Israeli media publishes names of Palestinians reportedly slated for release

The list of Palestinian prisoners set to be released from Israeli prisons as part of the first phase of the Gaza ceasefire deal has yet to be made public, but Israeli media have published the names of several men it says are due for release.

About 1,700 Palestinians arrested since October 7, 2023, who did not take part in the attack on Israel, will be released, according to Israel’s Channel 12, citing a draft of the deal, while 250 more prisoners serving life sentences for unrelated offences will also be released.

Some 22 Palestinian minors being held in Israel’s prisons will also be set free.

Baher Badr, a Palestinian man handed 11 life sentences for carrying out an attack on the Israeli military’s Tzrifin base, is among those Hamas has called to be released, according to the Haaretz news outlet.

Also on the Palestinian group’s list is Ibrahim Alkam, a man convicted of shooting a mother and son in the occupied West Bank in 1996, and Iham Kamamji, who was convicted of killing an Israeli hitchhiker in 2006.

Who are the 20 living Israeli captives set to be released?

With the Israeli government having approved the first phase of the ceasefire deal with Hamas late on Thursday night, a prisoner for captives swap is set to take place over the coming days.

Hamas now has 72 hours from Israel’s government approving the deal to return 20 living captives it still holds in Gaza, meaning the release will likely take place on Sunday or Monday.

After that, Hamas will return the bodies of the 28 deceased captives, though the timeline for that is currently unclear.

These are the names of the living captives expected to be released from Gaza:

  • Matan Angrist
  • Ziv Berman
  • Gali Berman
  • Elkana Bohbot
  • Rom Breslavski
  • Nimrod Cohen
  • Ariel Cunio
  • David Cunio
  • Evitar David
  • Guy Gilboa-Dalal
  • Maxim Harkin
  • Eitan Horn
  • Segev Kalfon
  • Bar Kuperstein
  • Omri Miran
  • Eitan Mor
  • Yosef Haim Ohana
  • Alon Ohel
  • Avintan Or
  • Matan Tsangoker


Circulating lists of soon-to-be-released Palestinian prisoners inaccurate: Prisoners’ group


No agreement has yet been reached on the lists of Palestinian prisoners who will be released by Israel, according to the Palestinian Prisoners’ Media Office (ASRA).

The office alleged that the circulating lists of prisoners to be released as part of the exchange deal are inaccurate, “promoted by the [Israeli] occupation with the aim of pressuring and disrupting the negotiations”.

“If an agreement is reached, the official lists will be announced and published on the Prisoners’ Media Office platforms,” it added.

Data entries
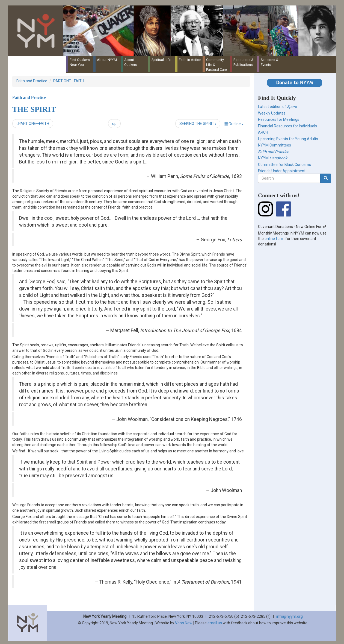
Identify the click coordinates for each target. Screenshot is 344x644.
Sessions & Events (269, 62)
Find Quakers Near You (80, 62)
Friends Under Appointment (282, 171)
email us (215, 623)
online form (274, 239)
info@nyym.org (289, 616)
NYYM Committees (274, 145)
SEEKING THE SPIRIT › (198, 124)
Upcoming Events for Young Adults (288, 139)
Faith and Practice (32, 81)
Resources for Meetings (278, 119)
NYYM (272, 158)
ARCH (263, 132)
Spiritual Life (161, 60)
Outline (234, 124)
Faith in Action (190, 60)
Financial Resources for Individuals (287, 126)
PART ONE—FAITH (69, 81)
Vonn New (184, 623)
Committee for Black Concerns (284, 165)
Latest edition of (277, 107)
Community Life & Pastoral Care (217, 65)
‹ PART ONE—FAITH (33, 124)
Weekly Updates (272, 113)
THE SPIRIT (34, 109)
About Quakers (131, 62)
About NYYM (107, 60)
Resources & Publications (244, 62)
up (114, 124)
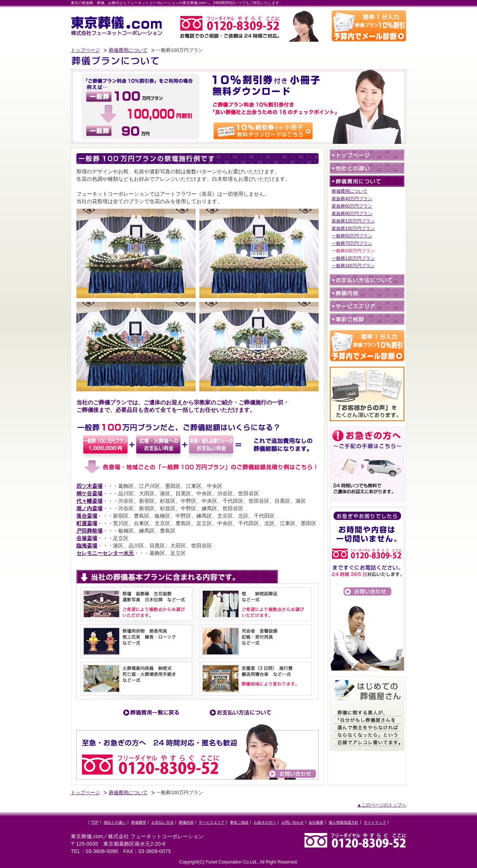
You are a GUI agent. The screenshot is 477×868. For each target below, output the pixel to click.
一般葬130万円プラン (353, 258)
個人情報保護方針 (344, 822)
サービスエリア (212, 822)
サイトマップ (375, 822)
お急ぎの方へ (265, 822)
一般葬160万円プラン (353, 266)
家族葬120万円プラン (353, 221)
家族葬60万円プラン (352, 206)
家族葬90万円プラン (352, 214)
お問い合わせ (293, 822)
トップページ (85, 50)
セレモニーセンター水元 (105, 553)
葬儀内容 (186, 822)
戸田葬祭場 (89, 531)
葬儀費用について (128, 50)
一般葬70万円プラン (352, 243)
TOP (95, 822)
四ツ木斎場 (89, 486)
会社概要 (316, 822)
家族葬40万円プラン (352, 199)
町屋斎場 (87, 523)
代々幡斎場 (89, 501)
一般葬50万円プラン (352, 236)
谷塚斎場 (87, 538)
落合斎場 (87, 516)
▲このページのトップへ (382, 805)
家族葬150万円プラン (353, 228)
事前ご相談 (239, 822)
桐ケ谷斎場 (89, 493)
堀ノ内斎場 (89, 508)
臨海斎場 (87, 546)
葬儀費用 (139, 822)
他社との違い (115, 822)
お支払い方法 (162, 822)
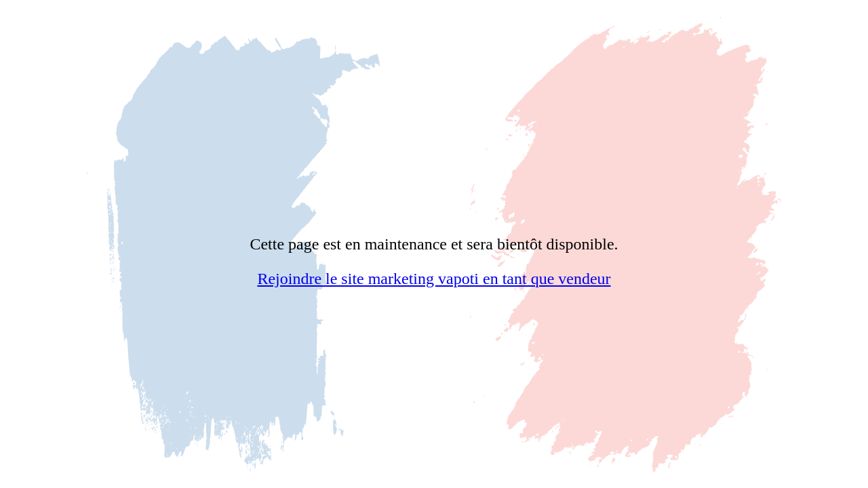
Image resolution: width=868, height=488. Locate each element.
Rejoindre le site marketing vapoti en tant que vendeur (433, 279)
---
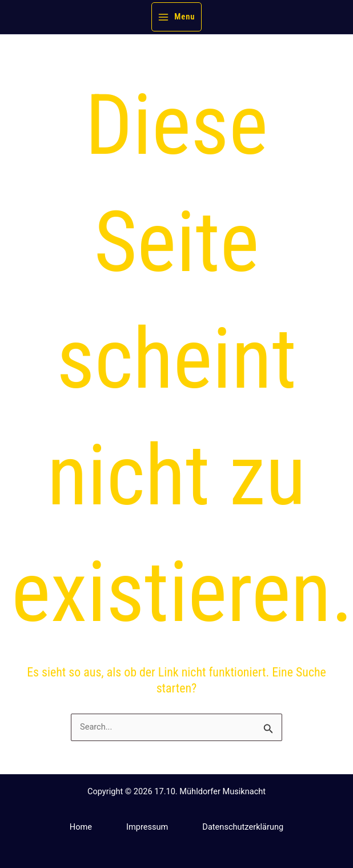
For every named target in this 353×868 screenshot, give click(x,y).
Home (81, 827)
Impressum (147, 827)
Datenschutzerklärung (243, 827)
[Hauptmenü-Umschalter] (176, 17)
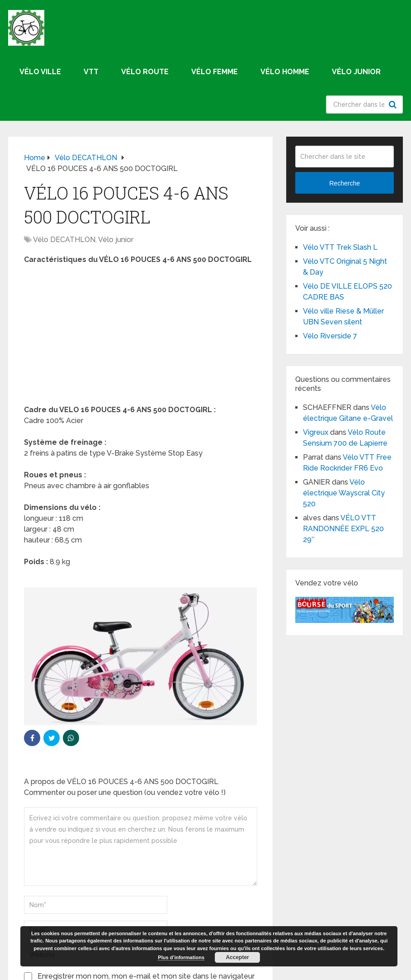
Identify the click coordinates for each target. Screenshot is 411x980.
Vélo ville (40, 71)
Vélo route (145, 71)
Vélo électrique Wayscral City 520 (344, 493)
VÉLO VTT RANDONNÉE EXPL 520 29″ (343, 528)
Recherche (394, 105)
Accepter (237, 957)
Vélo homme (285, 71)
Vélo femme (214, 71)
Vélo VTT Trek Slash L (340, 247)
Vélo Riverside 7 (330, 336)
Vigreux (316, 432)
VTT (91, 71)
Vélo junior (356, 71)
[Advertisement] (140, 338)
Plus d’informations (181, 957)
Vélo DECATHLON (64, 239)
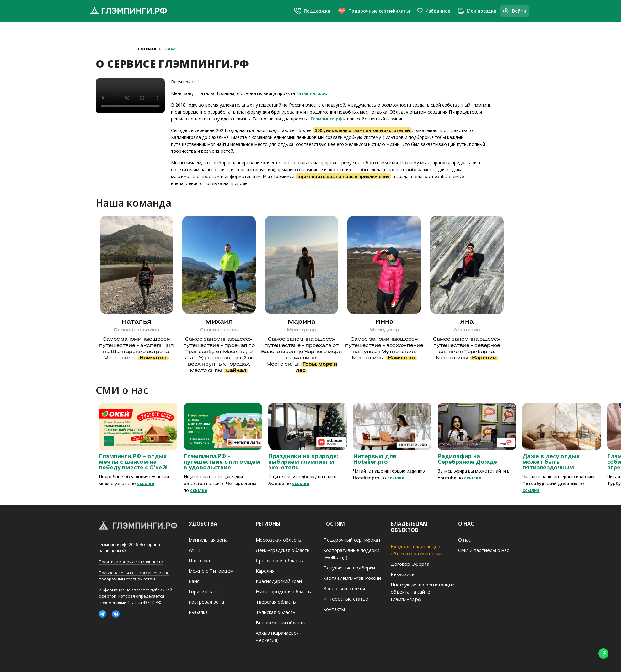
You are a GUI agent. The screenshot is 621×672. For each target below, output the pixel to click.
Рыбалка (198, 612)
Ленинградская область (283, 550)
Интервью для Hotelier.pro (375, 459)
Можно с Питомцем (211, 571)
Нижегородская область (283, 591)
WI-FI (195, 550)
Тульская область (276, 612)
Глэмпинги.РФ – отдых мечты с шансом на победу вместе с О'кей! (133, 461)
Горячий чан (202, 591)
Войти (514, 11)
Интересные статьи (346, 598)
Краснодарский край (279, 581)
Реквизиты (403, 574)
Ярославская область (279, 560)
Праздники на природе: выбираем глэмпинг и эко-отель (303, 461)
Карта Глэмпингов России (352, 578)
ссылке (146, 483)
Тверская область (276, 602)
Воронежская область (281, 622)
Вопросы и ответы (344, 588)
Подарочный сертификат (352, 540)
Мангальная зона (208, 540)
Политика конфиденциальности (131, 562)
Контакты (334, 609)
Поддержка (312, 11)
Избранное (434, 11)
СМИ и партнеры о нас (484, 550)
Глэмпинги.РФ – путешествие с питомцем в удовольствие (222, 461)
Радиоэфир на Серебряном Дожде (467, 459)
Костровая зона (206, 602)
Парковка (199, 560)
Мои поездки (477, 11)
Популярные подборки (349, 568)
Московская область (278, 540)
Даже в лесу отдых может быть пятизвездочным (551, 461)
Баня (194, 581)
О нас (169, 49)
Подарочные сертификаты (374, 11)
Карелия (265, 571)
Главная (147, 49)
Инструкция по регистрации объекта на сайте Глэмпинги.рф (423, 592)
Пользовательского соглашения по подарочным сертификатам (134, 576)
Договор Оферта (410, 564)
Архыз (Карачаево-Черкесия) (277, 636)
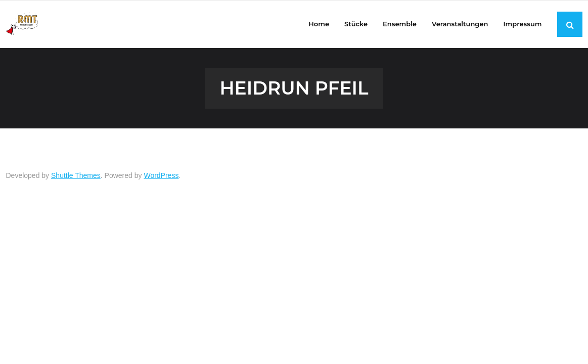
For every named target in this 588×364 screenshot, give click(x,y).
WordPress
==
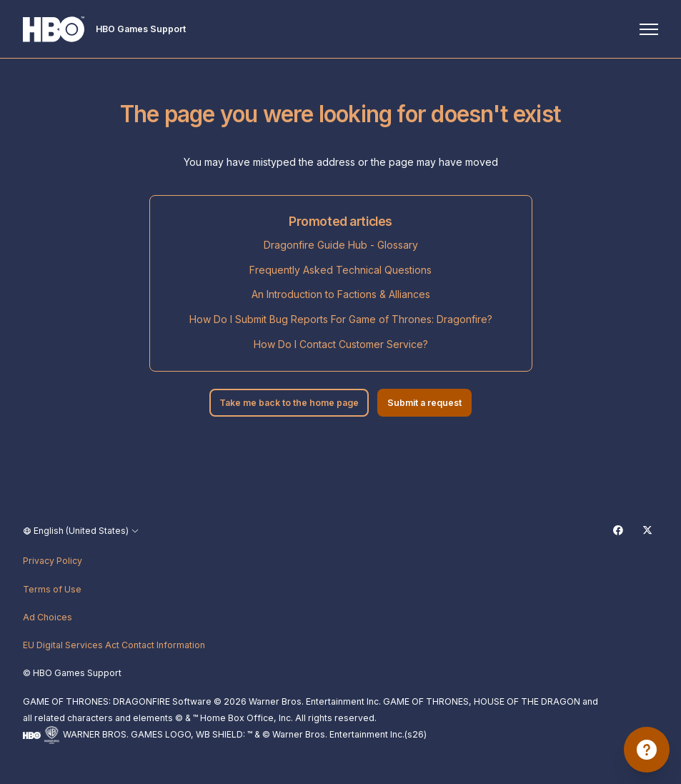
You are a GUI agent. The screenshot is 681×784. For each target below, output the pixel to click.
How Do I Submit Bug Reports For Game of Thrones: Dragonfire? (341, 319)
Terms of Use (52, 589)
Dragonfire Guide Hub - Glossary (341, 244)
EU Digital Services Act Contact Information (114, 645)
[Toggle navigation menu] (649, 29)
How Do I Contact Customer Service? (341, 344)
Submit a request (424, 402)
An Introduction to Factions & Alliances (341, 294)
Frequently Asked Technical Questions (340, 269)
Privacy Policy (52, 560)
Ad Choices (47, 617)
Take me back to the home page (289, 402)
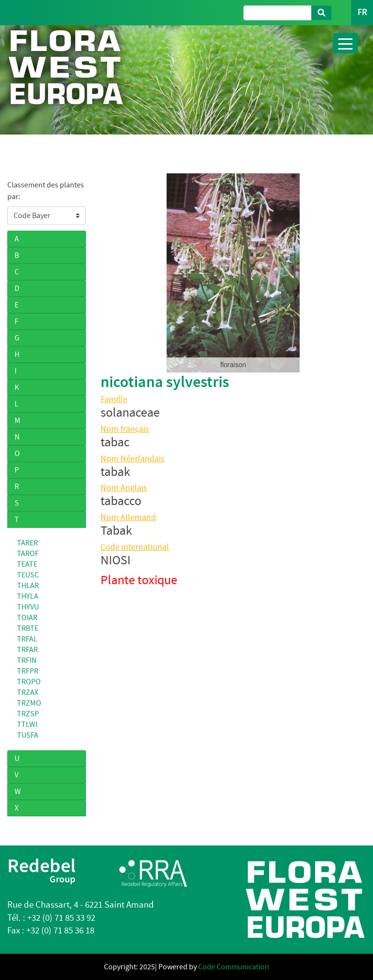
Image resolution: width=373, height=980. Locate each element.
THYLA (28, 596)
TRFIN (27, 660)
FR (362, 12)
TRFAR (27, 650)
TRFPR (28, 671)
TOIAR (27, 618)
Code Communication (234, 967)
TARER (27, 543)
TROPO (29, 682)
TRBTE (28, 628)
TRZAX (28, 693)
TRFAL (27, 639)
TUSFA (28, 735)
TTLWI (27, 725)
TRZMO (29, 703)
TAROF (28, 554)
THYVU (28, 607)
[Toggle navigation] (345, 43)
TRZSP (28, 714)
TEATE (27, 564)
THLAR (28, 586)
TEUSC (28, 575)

-- Parts of the exercise --
a: Quote the stretch of the article on the prisoner exchange from "About 1,700 Palestinians" through "hitchhiker in 2006.".
b: Print the data entries from the line that contains "NYYM (272, 158)" through the line that contains "お支払い方法 (162, 822)", including both of those lines. Leave out the pictures.
The article and the data entries are unrelated material.

-- Expected results --
a:
About 1,700 Palestinians arrested since October 7, 2023, who did not take part in the attack on Israel, will be released, according to Israel’s Channel 12, citing a draft of the deal, while 250 more prisoners serving life sentences for unrelated offences will also be released.

Some 22 Palestinian minors being held in Israel’s prisons will also be set free.

Baher Badr, a Palestinian man handed 11 life sentences for carrying out an attack on the Israeli military’s Tzrifin base, is among those Hamas has called to be released, according to the Haaretz news outlet.

Also on the Palestinian group’s list is Ibrahim Alkam, a man convicted of shooting a mother and son in the occupied West Bank in 1996, and Iham Kamamji, who was convicted of killing an Israeli hitchhiker in 2006.

b:
NYYM (272, 158)
ARCH (263, 132)
Spiritual Life (161, 60)
Outline (234, 124)
Faith in Action (190, 60)
Financial Resources for Individuals (287, 126)
PART ONE—FAITH (69, 81)
Vonn New (184, 623)
Committee for Black Concerns (284, 165)
Latest edition of (277, 107)
Community Life & Pastoral Care (217, 65)
‹ PART ONE—FAITH (33, 124)
Weekly Updates (272, 113)
THE SPIRIT (34, 109)
About Quakers (131, 62)
About NYYM (107, 60)
Resources & Publications (244, 62)
up (114, 124)
You are a GUI agent. The screenshot is 477×868. For each target below, output the pixel to click.
一般葬130万円プラン (353, 258)
個人情報保護方針 (344, 822)
サービスエリア (212, 822)
サイトマップ (375, 822)
お急ぎの方へ (265, 822)
一般葬160万円プラン (353, 266)
家族葬120万円プラン (353, 221)
家族葬60万円プラン (352, 206)
家族葬90万円プラン (352, 214)
お問い合わせ (293, 822)
トップページ (85, 50)
セレモニーセンター水元 (105, 553)
葬儀内容 (186, 822)
戸田葬祭場 (89, 531)
葬儀費用について (128, 50)
一般葬70万円プラン (352, 243)
TOP (95, 822)
四ツ木斎場 (89, 486)
会社概要 (316, 822)
家族葬40万円プラン (352, 199)
町屋斎場 (87, 523)
代々幡斎場 (89, 501)
一般葬50万円プラン (352, 236)
谷塚斎場 (87, 538)
落合斎場 (87, 516)
▲このページのトップへ (382, 805)
家族葬150万円プラン (353, 228)
事前ご相談 (239, 822)
桐ケ谷斎場 (89, 493)
堀ノ内斎場 (89, 508)
臨海斎場 (87, 546)
葬儀費用 (139, 822)
他社との違い (115, 822)
お支払い方法 (162, 822)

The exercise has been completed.